Pidyon Haben pendant Chabbat
Réponse
Il n'est pas permis d'effectuer le pidyon haben pendant Chabbat ni pendant Yom Tov. Cela s'applique même au deuxième jour de Yom Tov célébré en diaspora.
Réponse
L'interdiction de procéder au pidyon haben pendant Chabbat s'applique même si l'on souhaite utiliser un objet ayant la valeur requise à la place de l'argent, et même si cet objet peut être déplacé pendant Chabbat. Cela reste interdit car cela ressemble à une transaction commerciale pendant Chabbat.
Réponse
Néanmoins, si l'on a transgressé et que l'on a procédé au pidyon haben pendant Chabbat, l'enfant est considéré comme racheté et il n'est pas nécessaire de refaire la cérémonie après Chabbat.
Réponse
Il n'est pas permis de faire l'immersion d'un guer pendant Chabbat. Toutefois, si l'on a transgressé et que l'immersion a eu lieu, la conversion est valable.
Réponse
Dans tous les cas mentionnés précédemment, que l'action ait été faite par inadvertance, volontairement ou par erreur, ce qui a été fait est valable.
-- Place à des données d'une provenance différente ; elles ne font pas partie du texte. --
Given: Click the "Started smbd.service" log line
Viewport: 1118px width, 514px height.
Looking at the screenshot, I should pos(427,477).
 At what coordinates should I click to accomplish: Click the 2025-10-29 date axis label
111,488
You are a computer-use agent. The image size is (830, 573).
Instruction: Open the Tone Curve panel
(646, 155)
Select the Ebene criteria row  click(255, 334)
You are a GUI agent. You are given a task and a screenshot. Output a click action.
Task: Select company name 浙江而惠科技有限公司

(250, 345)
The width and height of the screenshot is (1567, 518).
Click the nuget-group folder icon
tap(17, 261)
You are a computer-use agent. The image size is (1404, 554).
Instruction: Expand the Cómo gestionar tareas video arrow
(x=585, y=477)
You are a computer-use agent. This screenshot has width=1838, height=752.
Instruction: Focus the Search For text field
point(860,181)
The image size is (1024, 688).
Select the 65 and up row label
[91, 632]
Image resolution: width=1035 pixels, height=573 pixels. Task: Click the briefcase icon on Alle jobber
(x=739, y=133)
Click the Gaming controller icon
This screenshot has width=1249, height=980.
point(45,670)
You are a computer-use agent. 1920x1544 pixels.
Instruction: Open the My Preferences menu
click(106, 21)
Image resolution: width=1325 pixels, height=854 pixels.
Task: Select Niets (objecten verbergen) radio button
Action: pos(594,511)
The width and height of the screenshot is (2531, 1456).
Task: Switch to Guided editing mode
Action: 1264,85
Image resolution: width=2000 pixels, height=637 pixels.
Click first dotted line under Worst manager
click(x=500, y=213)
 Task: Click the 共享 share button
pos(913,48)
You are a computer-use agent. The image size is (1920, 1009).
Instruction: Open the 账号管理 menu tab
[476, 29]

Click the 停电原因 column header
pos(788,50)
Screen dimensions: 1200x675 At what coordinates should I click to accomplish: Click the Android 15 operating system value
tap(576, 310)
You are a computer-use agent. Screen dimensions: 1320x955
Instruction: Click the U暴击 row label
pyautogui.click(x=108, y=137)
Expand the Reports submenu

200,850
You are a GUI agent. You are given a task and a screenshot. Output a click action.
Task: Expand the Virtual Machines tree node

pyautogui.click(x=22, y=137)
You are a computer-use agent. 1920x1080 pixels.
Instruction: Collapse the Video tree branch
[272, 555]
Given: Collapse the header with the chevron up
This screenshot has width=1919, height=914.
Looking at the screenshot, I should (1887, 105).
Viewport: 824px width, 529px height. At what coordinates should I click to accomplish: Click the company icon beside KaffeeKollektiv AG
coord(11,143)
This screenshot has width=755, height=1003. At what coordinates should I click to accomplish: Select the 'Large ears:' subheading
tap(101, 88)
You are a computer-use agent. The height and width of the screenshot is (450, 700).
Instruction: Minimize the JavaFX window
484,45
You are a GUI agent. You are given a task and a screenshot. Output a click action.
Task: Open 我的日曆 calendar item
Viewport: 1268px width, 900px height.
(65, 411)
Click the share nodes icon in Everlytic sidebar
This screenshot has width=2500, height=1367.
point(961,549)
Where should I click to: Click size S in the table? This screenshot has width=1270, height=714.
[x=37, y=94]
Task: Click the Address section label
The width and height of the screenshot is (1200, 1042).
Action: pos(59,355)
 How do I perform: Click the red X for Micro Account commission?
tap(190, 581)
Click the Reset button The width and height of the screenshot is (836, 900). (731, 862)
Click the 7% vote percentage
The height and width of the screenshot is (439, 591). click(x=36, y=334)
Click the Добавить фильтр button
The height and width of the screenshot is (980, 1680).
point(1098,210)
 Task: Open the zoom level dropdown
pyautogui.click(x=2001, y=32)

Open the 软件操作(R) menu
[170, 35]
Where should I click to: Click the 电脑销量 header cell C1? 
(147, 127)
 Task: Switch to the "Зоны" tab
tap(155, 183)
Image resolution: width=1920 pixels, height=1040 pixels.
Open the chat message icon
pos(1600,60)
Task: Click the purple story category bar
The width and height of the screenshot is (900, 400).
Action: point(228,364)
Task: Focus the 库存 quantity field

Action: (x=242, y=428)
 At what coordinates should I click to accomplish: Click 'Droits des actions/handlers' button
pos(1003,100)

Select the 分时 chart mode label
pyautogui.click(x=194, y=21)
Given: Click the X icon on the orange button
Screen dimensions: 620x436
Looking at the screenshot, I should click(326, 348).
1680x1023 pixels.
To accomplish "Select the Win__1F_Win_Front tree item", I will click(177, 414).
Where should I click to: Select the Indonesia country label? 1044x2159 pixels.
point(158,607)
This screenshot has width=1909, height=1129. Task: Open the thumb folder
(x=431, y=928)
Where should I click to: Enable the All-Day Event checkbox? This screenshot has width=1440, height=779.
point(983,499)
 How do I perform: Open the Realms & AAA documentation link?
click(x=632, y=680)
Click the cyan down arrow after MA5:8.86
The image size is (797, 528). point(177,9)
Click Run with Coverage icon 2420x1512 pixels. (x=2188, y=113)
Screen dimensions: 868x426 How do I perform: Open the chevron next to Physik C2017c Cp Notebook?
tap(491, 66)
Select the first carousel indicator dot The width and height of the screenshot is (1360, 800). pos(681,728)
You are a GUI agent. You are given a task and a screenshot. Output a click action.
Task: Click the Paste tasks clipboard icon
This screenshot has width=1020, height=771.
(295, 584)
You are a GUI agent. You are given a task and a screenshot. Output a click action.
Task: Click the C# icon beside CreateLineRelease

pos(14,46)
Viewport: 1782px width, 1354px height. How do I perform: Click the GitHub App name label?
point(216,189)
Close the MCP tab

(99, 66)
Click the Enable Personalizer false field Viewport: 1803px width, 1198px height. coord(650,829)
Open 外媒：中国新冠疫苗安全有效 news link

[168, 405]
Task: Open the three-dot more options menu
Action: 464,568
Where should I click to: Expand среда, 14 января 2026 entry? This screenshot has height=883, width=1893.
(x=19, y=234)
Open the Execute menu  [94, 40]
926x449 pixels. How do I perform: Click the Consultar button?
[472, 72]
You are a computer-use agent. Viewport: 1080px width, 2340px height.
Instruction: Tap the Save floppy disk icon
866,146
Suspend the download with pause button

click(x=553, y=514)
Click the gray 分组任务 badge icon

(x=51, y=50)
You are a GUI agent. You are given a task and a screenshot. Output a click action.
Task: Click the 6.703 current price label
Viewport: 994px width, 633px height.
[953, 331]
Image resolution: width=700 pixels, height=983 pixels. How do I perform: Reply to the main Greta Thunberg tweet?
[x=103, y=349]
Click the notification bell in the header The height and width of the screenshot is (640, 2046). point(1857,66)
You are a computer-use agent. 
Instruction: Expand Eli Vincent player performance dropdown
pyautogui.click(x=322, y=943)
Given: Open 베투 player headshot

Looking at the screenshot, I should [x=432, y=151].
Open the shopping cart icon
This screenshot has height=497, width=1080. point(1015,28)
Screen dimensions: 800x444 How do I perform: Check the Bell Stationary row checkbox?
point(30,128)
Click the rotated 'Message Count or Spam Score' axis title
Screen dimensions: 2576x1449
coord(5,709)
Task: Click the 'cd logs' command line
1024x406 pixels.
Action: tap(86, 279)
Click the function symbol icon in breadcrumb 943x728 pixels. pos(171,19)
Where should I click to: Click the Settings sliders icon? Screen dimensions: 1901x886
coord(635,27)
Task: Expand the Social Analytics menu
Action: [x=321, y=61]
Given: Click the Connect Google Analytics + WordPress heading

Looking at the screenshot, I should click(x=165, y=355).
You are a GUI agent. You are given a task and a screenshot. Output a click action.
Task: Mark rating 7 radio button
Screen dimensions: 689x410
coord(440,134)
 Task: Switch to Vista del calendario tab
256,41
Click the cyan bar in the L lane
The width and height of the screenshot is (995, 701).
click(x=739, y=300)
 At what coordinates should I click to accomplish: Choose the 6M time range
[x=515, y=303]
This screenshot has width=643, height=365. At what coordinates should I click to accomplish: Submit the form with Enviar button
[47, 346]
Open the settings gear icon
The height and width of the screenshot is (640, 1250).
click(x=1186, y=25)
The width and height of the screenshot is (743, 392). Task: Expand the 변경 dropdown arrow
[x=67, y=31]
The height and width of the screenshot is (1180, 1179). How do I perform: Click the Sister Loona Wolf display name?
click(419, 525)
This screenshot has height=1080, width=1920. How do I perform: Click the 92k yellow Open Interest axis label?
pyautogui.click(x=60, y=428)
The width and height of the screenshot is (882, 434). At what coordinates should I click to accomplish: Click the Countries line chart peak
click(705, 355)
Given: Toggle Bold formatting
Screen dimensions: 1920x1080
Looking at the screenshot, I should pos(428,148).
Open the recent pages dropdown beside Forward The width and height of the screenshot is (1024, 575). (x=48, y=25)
De même, si l'on a prélevé la terouma et la maasser pendant Chabbat, le prélèvement est effectif et il n'est pas nécessaire de recommencer après Chabbat. Si le prélèvement a été fait par inadvertance, c'est-à-dire en ayant oublié que c'était Chabbat ou en pensant que cela était permis, il est permis de consommer ces fruits même le jour même. Mais si le prélèvement a été fait volontairement pendant Chabbat, il est interdit de consommer ces fruits ce jour-là.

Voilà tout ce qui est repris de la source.